◆ **REQUIRED WORK**:
Retyping the entire listing exactly is the task.

*** Opening of RECORD EXCERPTS ***

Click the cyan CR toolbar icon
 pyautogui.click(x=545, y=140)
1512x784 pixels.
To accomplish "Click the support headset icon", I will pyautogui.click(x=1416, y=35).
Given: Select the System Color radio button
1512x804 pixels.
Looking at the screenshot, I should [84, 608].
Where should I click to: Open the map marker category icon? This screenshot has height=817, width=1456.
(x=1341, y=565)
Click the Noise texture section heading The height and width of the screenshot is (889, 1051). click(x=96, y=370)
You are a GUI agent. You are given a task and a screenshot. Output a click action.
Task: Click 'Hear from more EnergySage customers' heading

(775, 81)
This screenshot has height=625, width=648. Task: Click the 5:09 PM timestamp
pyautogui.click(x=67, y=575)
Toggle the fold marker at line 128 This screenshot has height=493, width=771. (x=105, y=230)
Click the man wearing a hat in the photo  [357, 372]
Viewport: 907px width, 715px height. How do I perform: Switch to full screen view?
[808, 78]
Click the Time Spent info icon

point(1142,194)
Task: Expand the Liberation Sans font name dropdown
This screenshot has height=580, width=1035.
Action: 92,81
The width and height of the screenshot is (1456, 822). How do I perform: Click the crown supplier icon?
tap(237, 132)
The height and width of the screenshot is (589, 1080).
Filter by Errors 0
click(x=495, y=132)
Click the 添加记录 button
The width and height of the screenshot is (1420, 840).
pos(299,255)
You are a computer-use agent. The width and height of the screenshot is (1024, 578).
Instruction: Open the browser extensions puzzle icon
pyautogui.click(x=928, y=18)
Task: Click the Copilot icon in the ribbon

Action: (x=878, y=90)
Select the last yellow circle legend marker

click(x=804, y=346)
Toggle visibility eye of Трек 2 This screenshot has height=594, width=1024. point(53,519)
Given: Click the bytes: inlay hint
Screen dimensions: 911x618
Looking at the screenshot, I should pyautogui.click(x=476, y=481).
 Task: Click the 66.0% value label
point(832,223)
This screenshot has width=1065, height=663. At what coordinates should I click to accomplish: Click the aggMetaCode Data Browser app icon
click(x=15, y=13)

*** Close of RECORD EXCERPTS ***

◆ **SOLUTION TO THIS EXERCISE**:
Click the cyan CR toolbar icon
 pyautogui.click(x=545, y=140)
1512x784 pixels.
To accomplish "Click the support headset icon", I will pyautogui.click(x=1416, y=35).
Given: Select the System Color radio button
1512x804 pixels.
Looking at the screenshot, I should [84, 608].
Where should I click to: Open the map marker category icon? This screenshot has height=817, width=1456.
(x=1341, y=565)
Click the Noise texture section heading The height and width of the screenshot is (889, 1051). click(x=96, y=370)
You are a GUI agent. You are given a task and a screenshot. Output a click action.
Task: Click 'Hear from more EnergySage customers' heading

(775, 81)
This screenshot has height=625, width=648. Task: Click the 5:09 PM timestamp
pyautogui.click(x=67, y=575)
Toggle the fold marker at line 128 This screenshot has height=493, width=771. (x=105, y=230)
Click the man wearing a hat in the photo  [357, 372]
Viewport: 907px width, 715px height. How do I perform: Switch to full screen view?
[808, 78]
Click the Time Spent info icon

point(1142,194)
Task: Expand the Liberation Sans font name dropdown
This screenshot has height=580, width=1035.
Action: 92,81
The width and height of the screenshot is (1456, 822). How do I perform: Click the crown supplier icon?
tap(237, 132)
The height and width of the screenshot is (589, 1080).
Filter by Errors 0
click(x=495, y=132)
Click the 添加记录 button
The width and height of the screenshot is (1420, 840).
pos(299,255)
You are a computer-use agent. The width and height of the screenshot is (1024, 578).
Instruction: Open the browser extensions puzzle icon
pyautogui.click(x=928, y=18)
Task: Click the Copilot icon in the ribbon

Action: (x=878, y=90)
Select the last yellow circle legend marker

click(x=804, y=346)
Toggle visibility eye of Трек 2 This screenshot has height=594, width=1024. point(53,519)
Given: Click the bytes: inlay hint
Screen dimensions: 911x618
Looking at the screenshot, I should pyautogui.click(x=476, y=481).
 Task: Click the 66.0% value label
point(832,223)
This screenshot has width=1065, height=663. At what coordinates should I click to accomplish: Click the aggMetaCode Data Browser app icon
click(x=15, y=13)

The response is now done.